Secara umum, hiburan dan permainan yang tepat syariah Islam wajib memenuhi 3 (tiga) syarat selaku berikut; Pertama, hiburan atau permainan itu haruslah halal secara syariah, misalnya olah raga lari, memanah, renang, dan sebagainya. Makara tidak boleh hiburan atau permainan itu berbentuksesuatu yang haram, baik haram dari sisi zatnya (seperti narkoba, minuman keras), maupun haram dari sisi aktivitasnya (mirip perjudian, prostitusi, seks bebas, dsb). Keharaman dari sisi aktivitasnya ini, banyak sebab dan rinciannya dalam syariah Islam.

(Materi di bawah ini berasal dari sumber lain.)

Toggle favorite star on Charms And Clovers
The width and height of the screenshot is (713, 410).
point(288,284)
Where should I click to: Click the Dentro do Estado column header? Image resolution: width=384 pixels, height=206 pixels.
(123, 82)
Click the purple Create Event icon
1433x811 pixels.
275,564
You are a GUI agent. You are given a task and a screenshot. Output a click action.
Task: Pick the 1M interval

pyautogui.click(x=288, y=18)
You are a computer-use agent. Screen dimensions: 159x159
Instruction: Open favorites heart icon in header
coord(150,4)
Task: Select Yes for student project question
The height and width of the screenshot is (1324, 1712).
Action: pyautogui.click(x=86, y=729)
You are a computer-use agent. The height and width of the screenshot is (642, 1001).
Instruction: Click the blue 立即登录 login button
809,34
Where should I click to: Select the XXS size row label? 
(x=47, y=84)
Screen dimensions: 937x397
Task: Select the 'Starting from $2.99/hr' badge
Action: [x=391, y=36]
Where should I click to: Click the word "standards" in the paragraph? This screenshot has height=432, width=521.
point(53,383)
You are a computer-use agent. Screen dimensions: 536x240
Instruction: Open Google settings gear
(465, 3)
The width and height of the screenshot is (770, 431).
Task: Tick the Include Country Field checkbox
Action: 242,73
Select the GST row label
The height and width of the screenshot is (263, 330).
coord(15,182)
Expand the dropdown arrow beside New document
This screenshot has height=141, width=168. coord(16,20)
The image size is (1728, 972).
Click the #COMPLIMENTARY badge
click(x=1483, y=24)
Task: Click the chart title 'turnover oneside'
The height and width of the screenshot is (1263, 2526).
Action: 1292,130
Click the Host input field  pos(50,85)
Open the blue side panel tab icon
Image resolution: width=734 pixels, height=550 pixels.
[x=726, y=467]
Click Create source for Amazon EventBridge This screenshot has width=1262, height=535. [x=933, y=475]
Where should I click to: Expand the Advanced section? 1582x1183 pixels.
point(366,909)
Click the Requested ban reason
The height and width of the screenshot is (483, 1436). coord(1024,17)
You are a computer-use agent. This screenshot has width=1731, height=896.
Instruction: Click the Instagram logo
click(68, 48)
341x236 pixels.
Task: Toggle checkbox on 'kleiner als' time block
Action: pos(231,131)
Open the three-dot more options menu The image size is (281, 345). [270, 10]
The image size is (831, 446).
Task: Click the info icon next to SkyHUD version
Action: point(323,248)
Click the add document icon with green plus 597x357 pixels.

Misalkan ada hiburan atau permainan yang diharamkan karena ibarat kaum non muslim (tasyabbuh bil kuffar), contohnya merayakan hari raya non muslim (misal Natal), atau diharamkan sebab menyerupai lain jenis, misal bermain drama dimana laki-laki berperan sebagai perempuan atau sebaliknya. Kedua, hiburan atau permainan dihentikan melalaikan kita dari kewajiban. Misalnya, keharusan sholat, bekerja, menutup aurat, menimba ilmu, berdakwah, dan sebagainya. Makara saat berolah raga renang contohnya, dihentikan mengumbar aurat atau bentuk badan.
Ketika olahraga lari atau sepak bola, contohnya, tidak boleh mengenakan celana pendek, alasannya hal itu mempunyai arti meninggalkan keharusan menutup aurat. Tidak boleh pula lari pagi dengan meninggalkan sholat Shubuh misalnya. Tidak boleh pula pergi memancing tapi meninggalkan keharusan dakwah atau ngaji, atau dikerjakan dengan membolos kerja. Ketiga, hiburan atau permainan itu dihentikan membahayakan (mudharat), contohnya olahraga beladiri tanpa latihan yang benar, mendaki gunung tanpa persiapan fisik atau perlengkapan yang mencukupi, dan sebagainya. Jadi jikalau beladiri dilakukan dengan latihan yang benar, atau mendaki gunung dengan antisipasi yang mencukupi, hukumnya tidak haram. Semoga goresan pena Hukum Bermain Games dalam Islam ini berguna untuk kita semua dan supaya kita semua mampu menentukan-milih apa saja kegiatan yang pantas kita kerjakan dan mana yang mesti ditinggalkan.